We may not be able to successfully integrate the acquisition of JLG, which may have a material adverse impact on our future growth and operating performance.
Realization of the sales, operating income and synergy targets for the JLG acquisition will require integration of JLG’s sales and marketing, distribution, manufacturing, engineering and administrative organizations. JLG is a complex, global business. The successful integration of JLG will require substantial attention from our management team. The diversion of management attention, as well as any other difficulties we may encounter in the integration process, could have a material adverse effect on our net sales, financial condition, profitability and/or cash flows. We cannot provide any assurance that we will be able to integrate the operations of JLG successfully, that we will be able to realize anticipated synergies from the acquisition or that we will be able to operate the JLG business as profitably as anticipated after the acquisition.

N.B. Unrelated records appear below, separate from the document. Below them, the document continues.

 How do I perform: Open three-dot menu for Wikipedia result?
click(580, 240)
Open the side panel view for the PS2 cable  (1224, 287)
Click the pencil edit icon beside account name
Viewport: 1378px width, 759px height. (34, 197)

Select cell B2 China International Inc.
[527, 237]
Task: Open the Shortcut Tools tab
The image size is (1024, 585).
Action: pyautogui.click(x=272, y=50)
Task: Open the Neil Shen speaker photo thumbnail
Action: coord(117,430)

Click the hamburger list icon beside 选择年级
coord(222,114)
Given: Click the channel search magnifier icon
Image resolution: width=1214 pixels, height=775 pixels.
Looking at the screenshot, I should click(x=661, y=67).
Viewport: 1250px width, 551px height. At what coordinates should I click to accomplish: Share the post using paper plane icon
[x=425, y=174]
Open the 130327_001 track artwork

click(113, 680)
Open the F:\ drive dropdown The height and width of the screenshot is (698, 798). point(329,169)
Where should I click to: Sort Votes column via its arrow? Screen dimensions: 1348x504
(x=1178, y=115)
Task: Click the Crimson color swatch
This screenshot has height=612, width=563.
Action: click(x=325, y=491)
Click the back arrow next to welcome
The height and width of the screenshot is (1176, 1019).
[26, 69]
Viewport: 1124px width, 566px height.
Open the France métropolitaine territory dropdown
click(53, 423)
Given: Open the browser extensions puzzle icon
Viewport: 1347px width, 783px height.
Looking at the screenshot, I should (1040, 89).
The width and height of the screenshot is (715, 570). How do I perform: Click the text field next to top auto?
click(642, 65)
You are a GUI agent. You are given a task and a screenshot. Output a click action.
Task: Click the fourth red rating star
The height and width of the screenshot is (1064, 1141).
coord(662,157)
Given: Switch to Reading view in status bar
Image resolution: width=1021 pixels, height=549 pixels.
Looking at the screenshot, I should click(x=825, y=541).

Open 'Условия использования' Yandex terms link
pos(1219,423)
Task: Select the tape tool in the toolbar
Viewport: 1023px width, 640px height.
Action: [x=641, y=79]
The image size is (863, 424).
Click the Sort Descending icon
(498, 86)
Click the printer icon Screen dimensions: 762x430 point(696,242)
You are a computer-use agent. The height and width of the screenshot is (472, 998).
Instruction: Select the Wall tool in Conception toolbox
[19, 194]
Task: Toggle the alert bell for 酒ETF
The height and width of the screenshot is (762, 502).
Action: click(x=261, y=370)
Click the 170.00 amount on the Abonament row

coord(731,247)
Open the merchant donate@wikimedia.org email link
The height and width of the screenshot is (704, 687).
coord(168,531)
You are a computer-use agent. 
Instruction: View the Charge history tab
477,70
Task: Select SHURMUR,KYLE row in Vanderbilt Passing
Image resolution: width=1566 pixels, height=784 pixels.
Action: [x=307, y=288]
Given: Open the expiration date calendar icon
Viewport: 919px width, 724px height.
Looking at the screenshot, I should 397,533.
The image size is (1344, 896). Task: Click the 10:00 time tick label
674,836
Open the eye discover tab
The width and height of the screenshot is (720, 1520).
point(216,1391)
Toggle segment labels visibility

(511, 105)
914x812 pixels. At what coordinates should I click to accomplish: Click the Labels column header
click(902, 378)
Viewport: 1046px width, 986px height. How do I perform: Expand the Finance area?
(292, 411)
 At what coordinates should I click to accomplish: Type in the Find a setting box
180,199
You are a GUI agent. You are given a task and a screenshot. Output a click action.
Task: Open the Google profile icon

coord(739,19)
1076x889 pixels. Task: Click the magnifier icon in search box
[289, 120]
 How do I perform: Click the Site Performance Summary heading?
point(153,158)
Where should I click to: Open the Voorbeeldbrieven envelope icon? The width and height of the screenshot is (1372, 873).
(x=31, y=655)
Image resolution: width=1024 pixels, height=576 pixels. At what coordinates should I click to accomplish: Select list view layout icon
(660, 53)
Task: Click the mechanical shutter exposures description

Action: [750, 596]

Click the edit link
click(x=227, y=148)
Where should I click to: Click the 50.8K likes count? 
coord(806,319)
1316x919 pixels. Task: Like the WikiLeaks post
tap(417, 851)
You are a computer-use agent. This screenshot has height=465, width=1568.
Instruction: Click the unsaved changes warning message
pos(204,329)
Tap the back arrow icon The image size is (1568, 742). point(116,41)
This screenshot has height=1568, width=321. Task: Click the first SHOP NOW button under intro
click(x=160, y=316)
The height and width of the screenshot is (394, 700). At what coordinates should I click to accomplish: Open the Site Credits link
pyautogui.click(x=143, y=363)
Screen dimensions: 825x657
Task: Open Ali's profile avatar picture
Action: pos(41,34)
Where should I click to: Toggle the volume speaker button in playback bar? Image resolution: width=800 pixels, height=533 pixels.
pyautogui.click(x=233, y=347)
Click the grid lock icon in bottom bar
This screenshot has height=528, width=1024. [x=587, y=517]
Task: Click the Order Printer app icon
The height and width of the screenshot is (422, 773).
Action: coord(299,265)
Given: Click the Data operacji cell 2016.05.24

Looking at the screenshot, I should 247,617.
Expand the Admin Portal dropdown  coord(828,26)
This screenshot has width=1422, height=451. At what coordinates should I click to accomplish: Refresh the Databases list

Our high leverage and debt service obligations could increase our vulnerability to general adverse economic and industry conditions and limit our ability to obtain future financing.
As a result of financing the JLG acquisition, we are highly leveraged. We had approximately $3.1 billion of debt outstanding as of March 31, 2007, and we expect our borrowings may increase over the next three months due to seasonal working capital fluctuations before declining to $3.0 to $3.1 billion by September 30, 2007. Our ability to make required payments of principal and interest on our debt will depend on our future performance, which, to a certain extent, is subject to general economic, financial, competitive and other factors that are beyond our control. Based upon our current level of operations, we believe that cash flow from operations, available cash and available borrowings under our credit facilities will be adequate to meet our future liquidity needs. However, we cannot provide any assurance that our business will generate sufficient cash flow from operations or that future borrowings will be available under our credit facilities in an amount sufficient to enable us to service our indebtedness or to fund our other liquidity needs. In addition, our credit facilities contain financial and restrictive covenants that may limit our ability to, among other things, borrow additional funds or take advantage of business opportunities. Our failure to comply with such covenants could result in an event of default that, if not cured or waived, could have a material adverse effect on our financial condition, results of operations and debt service capability.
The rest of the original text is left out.